Data section –
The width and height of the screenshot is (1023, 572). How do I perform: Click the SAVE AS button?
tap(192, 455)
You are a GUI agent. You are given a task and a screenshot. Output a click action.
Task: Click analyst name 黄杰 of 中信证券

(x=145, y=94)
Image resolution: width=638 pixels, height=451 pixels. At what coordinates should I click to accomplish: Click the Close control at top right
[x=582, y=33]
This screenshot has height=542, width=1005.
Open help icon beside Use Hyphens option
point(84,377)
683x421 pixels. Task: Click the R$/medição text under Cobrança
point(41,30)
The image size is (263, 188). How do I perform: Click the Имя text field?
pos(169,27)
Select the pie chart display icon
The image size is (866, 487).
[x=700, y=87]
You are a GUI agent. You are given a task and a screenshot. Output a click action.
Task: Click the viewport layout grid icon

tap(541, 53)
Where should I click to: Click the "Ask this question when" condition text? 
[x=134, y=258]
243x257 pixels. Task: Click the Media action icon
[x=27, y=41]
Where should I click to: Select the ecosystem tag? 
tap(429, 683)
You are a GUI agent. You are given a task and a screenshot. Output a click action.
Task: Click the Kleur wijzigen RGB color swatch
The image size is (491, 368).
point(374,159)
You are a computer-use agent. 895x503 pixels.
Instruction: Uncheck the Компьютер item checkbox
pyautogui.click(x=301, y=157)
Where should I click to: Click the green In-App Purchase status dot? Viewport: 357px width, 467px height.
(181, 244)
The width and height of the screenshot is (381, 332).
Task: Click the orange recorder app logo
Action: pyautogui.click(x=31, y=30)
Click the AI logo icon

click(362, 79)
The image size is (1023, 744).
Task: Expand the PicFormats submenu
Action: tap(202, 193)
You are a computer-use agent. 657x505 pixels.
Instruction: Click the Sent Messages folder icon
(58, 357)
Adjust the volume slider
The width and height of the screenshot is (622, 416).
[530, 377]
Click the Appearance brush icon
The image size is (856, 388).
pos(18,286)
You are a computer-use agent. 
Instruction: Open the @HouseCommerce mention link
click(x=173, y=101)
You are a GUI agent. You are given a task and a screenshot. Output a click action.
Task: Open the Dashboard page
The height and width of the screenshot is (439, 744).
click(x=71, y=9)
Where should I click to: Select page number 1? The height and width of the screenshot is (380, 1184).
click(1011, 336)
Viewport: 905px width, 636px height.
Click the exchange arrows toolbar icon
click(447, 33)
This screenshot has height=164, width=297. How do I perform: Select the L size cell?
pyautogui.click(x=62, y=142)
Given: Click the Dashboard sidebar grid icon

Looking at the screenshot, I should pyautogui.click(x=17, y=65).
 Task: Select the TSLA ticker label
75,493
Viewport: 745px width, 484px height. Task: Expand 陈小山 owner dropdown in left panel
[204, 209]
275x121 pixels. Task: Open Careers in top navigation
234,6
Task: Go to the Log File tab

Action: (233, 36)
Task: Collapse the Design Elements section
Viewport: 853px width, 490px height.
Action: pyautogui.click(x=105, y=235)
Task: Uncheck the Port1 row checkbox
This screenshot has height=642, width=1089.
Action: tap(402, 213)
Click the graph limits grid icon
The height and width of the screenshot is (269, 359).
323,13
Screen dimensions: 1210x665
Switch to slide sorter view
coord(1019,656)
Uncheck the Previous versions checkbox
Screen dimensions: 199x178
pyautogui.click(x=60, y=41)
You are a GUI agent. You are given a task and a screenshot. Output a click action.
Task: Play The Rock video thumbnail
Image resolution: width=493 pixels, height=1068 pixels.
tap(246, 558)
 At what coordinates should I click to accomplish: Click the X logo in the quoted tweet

The problem – Give the rows from the beginning through the line containing "(x=145, y=94)", inclusive, as a two-column CSV with the headers input and output. Each row goes on its own line, with its text in one quoted field and its answer in another, and any line breaks inside a field become spaces.

Task result –
input,output
"The width and height of the screenshot is (1023, 572). How do I perform: Click the SAVE AS button?","tap(192, 455)"
"You are a GUI agent. You are given a task and a screenshot. Output a click action. Task: Click analyst name 黄杰 of 中信证券","(x=145, y=94)"